Terry woke him and said he’d seen someone moving around just beyond the light of the dying fire. Rain pattering on the leaves made it impossible to hear if anyone was moving around in the bushes, so Terry threw more branches on the fire and they warmed their hands and theorized that the person who’d beckoned them into the woods was the owner of the pack. Terry, ever the pragmatist, suspected the man had struck his head and was now in a raving delirium, possibly even circling their camp.
Meanwhile, Pers
hing was preoccupied with more unpleasant possibilities. Suppose the person they’d seen had actually killed a hiker and successfully lured them into the wild? Another thought insinuated itself; his grandmother had belonged to a long line of superstitious Appalachian folk. She’d told him and his brother ghost stories and of legends such as the Manitou, and lesser-known tales about creatures who haunted the woods and spied on men and disappeared when a person spun to catch them. He’d thrilled to her stories while snug before the family hearth with a mug of cocoa and the company of loved ones. The stories took on a different note here in the tall trees.
It rained hard all the next day and the clouds descended into the forest. Emergency protocol dictated staying put and awaiting the inevitable rescue, rather than blindly groping in circles through the fog. About midday, Terry went to get a drink from a spring roughly fifty feet from their campsite. Pershing never saw him again. Well, not quite true: he saw him twice more.

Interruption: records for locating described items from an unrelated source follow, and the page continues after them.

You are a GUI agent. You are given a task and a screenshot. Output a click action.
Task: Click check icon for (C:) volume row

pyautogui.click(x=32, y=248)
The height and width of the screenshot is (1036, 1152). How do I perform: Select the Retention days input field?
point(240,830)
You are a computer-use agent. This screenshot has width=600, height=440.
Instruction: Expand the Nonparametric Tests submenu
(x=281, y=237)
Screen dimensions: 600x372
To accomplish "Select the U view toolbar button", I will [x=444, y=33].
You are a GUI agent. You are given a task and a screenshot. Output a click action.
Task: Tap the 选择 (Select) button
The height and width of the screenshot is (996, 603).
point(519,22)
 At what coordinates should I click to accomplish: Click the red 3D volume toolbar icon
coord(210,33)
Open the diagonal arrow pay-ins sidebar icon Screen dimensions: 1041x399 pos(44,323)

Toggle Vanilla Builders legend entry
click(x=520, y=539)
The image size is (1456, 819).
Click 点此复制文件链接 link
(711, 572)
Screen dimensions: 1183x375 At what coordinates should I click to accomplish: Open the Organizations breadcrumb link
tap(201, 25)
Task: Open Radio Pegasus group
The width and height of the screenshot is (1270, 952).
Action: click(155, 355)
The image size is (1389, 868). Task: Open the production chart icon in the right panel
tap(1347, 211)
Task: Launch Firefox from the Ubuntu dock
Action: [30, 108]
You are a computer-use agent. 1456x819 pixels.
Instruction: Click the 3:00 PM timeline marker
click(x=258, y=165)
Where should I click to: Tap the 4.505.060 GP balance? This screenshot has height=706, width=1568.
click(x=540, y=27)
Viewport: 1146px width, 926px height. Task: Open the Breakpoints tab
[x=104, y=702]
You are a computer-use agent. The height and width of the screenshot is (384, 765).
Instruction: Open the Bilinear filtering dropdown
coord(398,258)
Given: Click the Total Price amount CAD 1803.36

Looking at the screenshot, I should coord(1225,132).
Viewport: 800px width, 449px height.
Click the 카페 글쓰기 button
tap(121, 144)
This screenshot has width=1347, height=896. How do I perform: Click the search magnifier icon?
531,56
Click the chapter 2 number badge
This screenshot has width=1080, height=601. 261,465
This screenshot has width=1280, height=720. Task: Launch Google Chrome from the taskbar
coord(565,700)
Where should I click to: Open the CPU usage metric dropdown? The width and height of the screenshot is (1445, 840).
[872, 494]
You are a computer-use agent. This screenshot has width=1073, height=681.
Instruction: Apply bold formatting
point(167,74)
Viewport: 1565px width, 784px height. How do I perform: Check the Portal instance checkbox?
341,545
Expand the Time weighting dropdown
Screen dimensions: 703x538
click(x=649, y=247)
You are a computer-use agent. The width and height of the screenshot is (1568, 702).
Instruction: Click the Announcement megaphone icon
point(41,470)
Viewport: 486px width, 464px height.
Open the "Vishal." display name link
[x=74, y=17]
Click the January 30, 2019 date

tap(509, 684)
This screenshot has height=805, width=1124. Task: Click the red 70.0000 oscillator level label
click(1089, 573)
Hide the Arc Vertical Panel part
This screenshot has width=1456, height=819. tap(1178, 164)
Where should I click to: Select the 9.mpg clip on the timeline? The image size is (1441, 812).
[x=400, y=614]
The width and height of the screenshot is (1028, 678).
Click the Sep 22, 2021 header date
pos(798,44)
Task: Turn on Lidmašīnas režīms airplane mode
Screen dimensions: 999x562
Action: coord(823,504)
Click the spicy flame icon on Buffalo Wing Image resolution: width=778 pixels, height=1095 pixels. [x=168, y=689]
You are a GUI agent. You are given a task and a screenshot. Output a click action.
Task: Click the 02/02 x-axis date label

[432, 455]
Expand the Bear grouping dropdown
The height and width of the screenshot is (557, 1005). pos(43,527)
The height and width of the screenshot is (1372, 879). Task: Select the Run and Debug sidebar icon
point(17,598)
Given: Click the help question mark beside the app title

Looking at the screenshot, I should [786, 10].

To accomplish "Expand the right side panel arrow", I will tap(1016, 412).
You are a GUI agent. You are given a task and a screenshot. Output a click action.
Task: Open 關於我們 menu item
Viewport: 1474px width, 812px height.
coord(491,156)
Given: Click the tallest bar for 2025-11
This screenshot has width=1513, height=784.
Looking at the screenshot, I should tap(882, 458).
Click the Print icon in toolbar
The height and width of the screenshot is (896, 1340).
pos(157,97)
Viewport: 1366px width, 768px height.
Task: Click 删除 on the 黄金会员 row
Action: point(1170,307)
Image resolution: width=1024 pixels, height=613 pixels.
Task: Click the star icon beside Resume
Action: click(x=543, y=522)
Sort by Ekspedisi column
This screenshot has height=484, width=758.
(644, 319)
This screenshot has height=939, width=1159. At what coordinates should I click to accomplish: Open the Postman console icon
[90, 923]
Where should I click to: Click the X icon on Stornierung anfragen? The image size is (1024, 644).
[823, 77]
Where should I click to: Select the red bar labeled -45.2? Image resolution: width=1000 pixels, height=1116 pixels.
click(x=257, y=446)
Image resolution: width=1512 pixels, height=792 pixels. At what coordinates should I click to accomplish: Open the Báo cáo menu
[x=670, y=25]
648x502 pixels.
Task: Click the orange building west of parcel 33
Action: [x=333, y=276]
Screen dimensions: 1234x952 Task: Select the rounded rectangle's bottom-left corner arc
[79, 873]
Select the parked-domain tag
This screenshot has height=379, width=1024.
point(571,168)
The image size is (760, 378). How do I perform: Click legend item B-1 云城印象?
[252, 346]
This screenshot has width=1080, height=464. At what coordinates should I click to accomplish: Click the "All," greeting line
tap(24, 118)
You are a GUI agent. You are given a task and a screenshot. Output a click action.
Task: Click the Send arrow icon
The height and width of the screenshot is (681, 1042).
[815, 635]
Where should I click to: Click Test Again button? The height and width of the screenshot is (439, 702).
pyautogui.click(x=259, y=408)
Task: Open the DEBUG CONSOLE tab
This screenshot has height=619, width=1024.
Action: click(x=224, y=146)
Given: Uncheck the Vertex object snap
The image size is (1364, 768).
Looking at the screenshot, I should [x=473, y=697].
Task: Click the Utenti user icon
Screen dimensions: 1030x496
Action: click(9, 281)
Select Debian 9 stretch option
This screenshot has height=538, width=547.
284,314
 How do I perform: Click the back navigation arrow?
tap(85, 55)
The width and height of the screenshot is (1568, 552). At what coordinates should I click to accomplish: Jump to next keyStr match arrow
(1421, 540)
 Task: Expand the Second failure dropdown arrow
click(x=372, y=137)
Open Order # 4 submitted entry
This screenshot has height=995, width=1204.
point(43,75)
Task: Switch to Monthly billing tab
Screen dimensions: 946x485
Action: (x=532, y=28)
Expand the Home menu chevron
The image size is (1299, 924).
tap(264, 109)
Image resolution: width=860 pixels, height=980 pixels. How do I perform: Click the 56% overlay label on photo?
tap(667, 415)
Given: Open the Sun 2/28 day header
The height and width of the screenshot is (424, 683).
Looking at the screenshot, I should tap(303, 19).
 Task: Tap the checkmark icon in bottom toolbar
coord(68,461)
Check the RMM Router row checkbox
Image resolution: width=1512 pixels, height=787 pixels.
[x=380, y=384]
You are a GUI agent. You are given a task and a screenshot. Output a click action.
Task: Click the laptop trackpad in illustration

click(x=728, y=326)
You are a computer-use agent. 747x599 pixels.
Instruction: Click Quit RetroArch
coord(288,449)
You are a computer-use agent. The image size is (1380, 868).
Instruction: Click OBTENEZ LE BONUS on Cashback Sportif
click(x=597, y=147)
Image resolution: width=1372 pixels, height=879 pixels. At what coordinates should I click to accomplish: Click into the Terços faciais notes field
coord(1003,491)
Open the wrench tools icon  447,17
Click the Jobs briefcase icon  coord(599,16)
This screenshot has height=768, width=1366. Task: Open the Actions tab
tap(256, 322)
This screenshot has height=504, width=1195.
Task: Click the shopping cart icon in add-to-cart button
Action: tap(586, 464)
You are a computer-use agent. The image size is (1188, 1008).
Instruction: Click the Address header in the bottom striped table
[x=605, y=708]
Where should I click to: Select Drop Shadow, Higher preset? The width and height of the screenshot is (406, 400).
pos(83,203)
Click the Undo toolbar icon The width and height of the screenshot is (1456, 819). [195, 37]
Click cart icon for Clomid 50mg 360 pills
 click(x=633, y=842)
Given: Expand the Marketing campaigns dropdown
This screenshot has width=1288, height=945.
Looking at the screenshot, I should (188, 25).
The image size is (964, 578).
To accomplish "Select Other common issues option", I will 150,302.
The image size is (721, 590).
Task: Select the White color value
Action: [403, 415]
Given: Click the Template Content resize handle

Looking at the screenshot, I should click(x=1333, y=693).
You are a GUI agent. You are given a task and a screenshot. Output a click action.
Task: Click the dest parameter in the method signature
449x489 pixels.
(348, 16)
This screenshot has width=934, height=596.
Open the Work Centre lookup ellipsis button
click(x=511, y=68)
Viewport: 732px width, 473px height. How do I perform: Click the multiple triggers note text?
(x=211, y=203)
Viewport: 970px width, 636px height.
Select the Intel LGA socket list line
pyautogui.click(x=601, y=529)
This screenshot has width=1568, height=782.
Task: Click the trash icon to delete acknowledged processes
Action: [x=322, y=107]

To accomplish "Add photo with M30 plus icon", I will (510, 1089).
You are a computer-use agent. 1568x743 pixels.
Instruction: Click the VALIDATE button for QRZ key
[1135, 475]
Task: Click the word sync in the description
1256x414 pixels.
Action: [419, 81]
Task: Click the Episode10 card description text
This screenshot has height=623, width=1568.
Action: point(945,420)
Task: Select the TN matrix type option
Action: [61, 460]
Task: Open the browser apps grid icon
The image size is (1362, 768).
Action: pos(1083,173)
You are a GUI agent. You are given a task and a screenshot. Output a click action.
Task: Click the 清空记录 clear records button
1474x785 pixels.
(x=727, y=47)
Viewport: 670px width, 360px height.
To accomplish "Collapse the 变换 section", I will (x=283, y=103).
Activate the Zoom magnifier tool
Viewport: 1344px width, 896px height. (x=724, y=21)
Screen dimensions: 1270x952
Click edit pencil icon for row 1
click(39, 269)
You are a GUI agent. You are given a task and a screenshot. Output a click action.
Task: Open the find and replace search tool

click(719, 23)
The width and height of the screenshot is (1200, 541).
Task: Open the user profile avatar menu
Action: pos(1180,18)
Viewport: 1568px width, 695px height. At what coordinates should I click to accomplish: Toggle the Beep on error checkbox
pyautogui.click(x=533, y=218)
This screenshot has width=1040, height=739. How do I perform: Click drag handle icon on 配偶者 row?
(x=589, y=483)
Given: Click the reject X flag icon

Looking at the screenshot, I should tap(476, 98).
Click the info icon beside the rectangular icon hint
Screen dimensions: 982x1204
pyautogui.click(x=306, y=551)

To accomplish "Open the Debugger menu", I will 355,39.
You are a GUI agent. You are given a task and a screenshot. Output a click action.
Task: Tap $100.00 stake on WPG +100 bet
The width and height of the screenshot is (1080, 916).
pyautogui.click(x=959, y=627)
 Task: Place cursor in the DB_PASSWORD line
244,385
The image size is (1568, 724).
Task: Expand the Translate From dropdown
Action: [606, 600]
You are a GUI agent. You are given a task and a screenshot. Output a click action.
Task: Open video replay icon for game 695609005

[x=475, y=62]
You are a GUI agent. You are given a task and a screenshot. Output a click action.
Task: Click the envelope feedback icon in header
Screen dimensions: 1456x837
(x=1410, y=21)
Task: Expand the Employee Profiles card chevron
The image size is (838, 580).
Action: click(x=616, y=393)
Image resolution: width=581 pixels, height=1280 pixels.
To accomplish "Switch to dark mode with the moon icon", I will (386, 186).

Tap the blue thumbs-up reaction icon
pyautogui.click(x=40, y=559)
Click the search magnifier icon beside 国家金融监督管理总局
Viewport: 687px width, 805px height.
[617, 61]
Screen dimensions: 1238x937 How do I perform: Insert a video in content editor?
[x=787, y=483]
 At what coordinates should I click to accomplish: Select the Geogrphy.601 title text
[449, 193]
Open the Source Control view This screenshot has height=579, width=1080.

Pershing moved into the Broadsword Hotel in 1979, a few months after his first wife, Ethel, unexpectedly passed away. He met second wife, Constance, at a hotel mixer. They were married in 1983, had Lisa Anne and Jimmy within two years, and were divorced by 1989. She said the relationship was been doomed from the start because he’d never really finished mourning Ethel. Connie grew impatient of his mooning over old dusty photo albums and playing old moldy tunes on the antique record player he stashed in the closet along with several ill-concealed bottles of scotch. Despite his fondness for liquor, Pershing didn’t consider himself a heavy drinker, but rather a steady one. During their courtship, Pershing talked often of leaving the Broadsword. Oh, she was queenly in her time, a seven-floor art deco complex on the West Side of Olympia on a wooded hill with a view of the water, the marina, and downtown. No one living knew how she’d acquired her bellicose name. She was built in 1918 as a posh hotel, complete with a four-star restaurant, swanky nightclub-cum-gambling hall, and a grand ballroom; the kind of place that attracted not only the local gentry, but visiting Hollywood celebrities, sports figures, and politicians. After passing through the hands of several owners, the Broadsword was purchased by a Midwest corporation and converted to a middle-income apartment complex in 1958. The old girl suffered a number of renovations to wedge in more rooms, but she maintained a fair bit of charm and historical gravitas even five decades and several face lifts later. Nonetheless, Pershing and Connie had always agreed the cramped quarters were no substitute for a real house with a yard and a fence. Definitely a tough place to raise children—unfortunately, the recession had killed the geophysical company he’d worked for in those days and money was tight.